___ SUPPLIED DATA ___
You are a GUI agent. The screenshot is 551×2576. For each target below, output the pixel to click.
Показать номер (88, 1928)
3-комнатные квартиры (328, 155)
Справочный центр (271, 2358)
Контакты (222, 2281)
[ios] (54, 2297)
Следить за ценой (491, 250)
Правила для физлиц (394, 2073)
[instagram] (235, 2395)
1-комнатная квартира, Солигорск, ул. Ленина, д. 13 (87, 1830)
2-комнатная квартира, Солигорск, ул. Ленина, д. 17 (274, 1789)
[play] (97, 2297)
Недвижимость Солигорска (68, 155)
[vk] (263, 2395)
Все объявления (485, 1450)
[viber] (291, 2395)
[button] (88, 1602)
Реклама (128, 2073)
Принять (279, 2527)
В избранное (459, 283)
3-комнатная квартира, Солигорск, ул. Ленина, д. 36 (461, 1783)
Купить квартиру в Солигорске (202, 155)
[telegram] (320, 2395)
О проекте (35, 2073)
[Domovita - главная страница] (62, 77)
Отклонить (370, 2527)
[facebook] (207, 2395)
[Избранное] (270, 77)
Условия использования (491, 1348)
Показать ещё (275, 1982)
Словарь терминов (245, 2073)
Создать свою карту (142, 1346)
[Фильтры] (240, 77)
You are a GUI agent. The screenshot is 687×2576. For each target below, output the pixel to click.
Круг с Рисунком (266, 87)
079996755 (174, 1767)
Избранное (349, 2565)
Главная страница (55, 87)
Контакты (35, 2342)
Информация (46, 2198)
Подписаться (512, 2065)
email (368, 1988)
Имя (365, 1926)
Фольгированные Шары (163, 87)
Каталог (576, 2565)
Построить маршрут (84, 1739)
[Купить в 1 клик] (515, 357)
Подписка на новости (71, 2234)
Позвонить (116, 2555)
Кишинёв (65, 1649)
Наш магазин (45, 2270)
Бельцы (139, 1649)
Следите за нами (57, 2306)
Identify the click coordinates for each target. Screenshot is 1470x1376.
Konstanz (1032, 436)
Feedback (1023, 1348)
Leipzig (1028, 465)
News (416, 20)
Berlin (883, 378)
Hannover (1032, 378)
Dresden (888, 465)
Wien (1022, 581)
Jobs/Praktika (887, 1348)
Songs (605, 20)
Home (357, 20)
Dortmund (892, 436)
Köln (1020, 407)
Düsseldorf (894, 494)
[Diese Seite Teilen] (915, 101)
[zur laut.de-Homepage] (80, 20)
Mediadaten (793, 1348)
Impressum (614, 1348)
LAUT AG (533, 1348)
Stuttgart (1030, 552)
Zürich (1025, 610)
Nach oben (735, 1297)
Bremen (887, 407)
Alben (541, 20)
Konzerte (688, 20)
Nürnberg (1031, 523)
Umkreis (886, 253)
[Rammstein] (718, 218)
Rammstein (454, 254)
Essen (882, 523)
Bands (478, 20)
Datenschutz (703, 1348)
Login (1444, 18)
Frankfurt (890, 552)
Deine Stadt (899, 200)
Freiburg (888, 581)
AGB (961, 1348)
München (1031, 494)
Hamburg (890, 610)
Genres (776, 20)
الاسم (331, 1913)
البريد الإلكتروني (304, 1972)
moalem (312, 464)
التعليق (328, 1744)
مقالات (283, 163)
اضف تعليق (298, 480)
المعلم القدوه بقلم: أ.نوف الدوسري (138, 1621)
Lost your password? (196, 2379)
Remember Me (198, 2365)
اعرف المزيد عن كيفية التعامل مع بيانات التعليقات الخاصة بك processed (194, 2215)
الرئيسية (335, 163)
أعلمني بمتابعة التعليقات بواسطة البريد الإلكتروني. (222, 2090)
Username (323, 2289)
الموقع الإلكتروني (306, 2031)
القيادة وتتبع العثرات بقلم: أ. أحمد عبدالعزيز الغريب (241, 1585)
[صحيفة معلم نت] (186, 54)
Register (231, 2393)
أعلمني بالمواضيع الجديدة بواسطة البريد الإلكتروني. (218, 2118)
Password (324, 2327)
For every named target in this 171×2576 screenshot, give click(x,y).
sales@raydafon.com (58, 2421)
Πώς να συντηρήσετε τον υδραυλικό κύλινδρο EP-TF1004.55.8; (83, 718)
___
[YOUR INSTRUCTIONS] Make a list of all lines in the data that contain "страница".

[RESULT]
[Domovita - главная страница] (62, 77)
Главная страница (55, 87)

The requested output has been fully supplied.